- _Data excerpts_:
-- Opening Marker --

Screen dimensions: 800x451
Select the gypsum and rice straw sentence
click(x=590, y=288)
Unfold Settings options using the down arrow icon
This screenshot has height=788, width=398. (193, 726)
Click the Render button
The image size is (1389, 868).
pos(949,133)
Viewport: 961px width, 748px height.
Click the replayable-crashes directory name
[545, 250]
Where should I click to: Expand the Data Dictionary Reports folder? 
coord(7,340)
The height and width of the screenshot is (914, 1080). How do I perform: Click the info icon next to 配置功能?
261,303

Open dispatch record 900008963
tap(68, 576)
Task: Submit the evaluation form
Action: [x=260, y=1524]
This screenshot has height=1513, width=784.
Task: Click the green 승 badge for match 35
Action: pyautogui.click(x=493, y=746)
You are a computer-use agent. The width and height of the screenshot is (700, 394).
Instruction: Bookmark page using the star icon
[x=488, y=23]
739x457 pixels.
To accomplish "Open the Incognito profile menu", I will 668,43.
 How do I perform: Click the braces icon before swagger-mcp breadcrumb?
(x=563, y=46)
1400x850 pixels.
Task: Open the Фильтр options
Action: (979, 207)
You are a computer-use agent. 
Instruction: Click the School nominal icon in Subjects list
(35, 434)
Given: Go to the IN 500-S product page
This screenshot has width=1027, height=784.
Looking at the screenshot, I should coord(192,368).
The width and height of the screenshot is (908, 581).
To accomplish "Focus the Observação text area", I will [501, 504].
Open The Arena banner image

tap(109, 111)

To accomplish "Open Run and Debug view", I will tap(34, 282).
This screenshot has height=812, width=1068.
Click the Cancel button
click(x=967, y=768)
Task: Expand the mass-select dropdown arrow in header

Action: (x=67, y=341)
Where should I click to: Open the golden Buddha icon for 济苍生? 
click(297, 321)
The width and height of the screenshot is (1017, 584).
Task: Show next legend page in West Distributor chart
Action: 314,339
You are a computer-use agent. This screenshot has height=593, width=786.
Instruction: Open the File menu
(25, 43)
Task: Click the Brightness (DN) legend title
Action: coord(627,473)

-- Closing Marker --

- _Task statement_:
Return exactly the lines from the one containing "You are a computer-use agent. This" to the last line of the data, and nothing more.

- _Task result_:
You are a computer-use agent. This screenshot has height=593, width=786.
Instruction: Open the File menu
(25, 43)
Task: Click the Brightness (DN) legend title
Action: coord(627,473)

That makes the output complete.